VM Wealth bullish on maiden IPO despite market response
Avia Collinder, Business Reporter
The muted response to the Sweet River initial public offering (IPO) was the result of general market conditions marked by a flight of capital to US dollar securities, while some investors were wary of buying into an industry that is relatively new to them, according to Devon Barrett, general manager of VM Wealth Management Limited.
Pork producer Sweet River Abattoir & Supplies Company hit 65 per cent of its fundraising target in an offer that closed on August 27.
The float of the company’s shares was arranged by VM Wealth and Money Masters Limited.
The offer was meant to raise $180 million, some of which was to be used to pay down the company’s debt, but only secured offers totalling $118 million.
On Wednesday, Barrett said Sweet River Abbattoir had secured a new agreement on new loan terms with its banker, First Global Bank Limited. It extends the loan for 10 years at 9.5 per cent, with a moratorium on principal repayments until March 2015.
Now, instead of debt servicing, the equity capital raised on the junior market, will principally be used for energy retrofitting and the completion of a new processing plant.
The plant, to be commissioned by November, should more than double the meat company’s production capacity from 120 slaughters per day to 300 slaughters per day.
The Sweet River IPO is the first stock market float to be arranged by VM Wealth. Barrett, in his assessment of the results, pegged the response to the offer to the conservative nature of investors and a market with a short-term outlook.
“Analysts should make a better job of looking at the future and judging the future of companies, instead of just looking at current market conditions,” he said.
The Sweet River offer was rated as overvalued by Jamaica Money Market Brokers (JMMB) at the IPO price of $3.86.
Based on an estimated P/E ratio of 7.0 times and earnings per share of 37 cents, JMMB valued the shares at $2.58, and on that basis did not recommend the stock as a buy.
The average PE for the junior market was then about 5.83x, and 3.5x for the main market, JMMB said in its August 5 analysis.
The VM Wealth valuation of Sweet River was based on a P/E of 9.2x.
Barrett rationalised that while price-to-earnings ratios on the stock exchange fell to about 6.0x in August from 10x in December 2013, American investors are paying on average 30 times a company’s earnings per share on exchanges in the US.

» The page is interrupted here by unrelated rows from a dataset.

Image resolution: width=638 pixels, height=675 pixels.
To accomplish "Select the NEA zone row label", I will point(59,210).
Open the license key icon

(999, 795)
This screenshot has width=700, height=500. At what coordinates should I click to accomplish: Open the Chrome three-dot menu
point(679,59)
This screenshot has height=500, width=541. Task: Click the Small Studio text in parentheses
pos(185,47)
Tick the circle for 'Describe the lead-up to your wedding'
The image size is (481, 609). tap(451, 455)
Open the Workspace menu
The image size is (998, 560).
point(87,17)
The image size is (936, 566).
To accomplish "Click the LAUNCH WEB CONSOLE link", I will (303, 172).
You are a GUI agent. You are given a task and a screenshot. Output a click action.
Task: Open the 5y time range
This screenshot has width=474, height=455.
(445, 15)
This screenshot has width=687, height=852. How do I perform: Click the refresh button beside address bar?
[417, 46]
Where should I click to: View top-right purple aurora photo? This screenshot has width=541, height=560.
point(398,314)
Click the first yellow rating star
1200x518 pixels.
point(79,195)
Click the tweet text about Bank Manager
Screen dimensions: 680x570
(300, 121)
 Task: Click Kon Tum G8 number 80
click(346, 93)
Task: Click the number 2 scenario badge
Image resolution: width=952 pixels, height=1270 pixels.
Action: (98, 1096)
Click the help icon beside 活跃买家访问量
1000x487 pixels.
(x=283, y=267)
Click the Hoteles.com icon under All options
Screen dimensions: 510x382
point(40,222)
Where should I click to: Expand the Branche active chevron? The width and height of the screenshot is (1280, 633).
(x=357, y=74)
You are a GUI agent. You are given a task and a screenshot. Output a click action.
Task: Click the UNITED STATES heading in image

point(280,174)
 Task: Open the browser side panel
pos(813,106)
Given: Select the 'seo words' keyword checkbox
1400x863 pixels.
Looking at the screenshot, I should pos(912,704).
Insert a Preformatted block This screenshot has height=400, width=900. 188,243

VM’s decision to keep the pricing of Sweet River’s P/E at 9.2, at which it was priced in December, he said, was consistent with the value existing within the company, and adjusting it downwards in line with the market would have been “an injustice”. The abbattoir’s return on equity has ranged between 25 and 35 per cent in the last two years, he said.
He cited the example of Access Financial Services, whose stock is currently trading at around $10, saying that at its market debut in 2009, some analysts also assessed the Access IPO as overpriced at $2.90 per share.
Sweet River is the second meat operation on the stock market, but the first abbattoir. The other is the five-decade-old Jamaica Broilers Group, which is engaged in poultry production but also has a presence in other meat segments.
Sweet River is principally engaged in the slaughter of pigs, the sale of pork and other agricultural products. It is the third-largest supplier of pork, with approximately 24 per cent market share. Its main customers include Grace Food Processors Limited, Caribbean Producers Jamaica Limited, and Hamilton’s Smoke House, a subsidiary of Jamaica Broilers Group.
“The Jamaica Stock Exchange index is about 70 per cent concentrated in financial institutions – most of the investing companies know about these – but once you start telling them about other industries … it is a little bit challenging to get them to understand how these companies will grow in the future,” he said.
VM Wealth’s financing deals have largely focused on the debt market, where the company has raised US$150 million on behalf of clients in the past three years, said Barrett.
Though short of the mark, he describes VM Wealth’s first foray into equity fundraising as satisfactory, given the performance of the stock market.
The main market is down 10 per cent and the junior market, 15 per cent since December 2013; and the Jamaican dollar has been losing value – starting the year at $106 and ending at about $113 in August, he said.
“So what has happened is that investors have been moving their monies from the local currency market to the foreign currency market which has affected the stock exchange – both main and junior markets,” said Barrett.
“With the indices falling to the level they did, it also meant that the price-to-earnings ratio on both indices fell very significantly as well.”
Just over 100 individuals bought shares in Sweet River. Barrett described the subscriptions as “a vote of confidence” in a new kind of venture.
VM Wealth itself has taken up about 10 per cent of the shares, he said.
The stock is expected to be listed on the JSE Junior Exchange, pending approval from the JSE.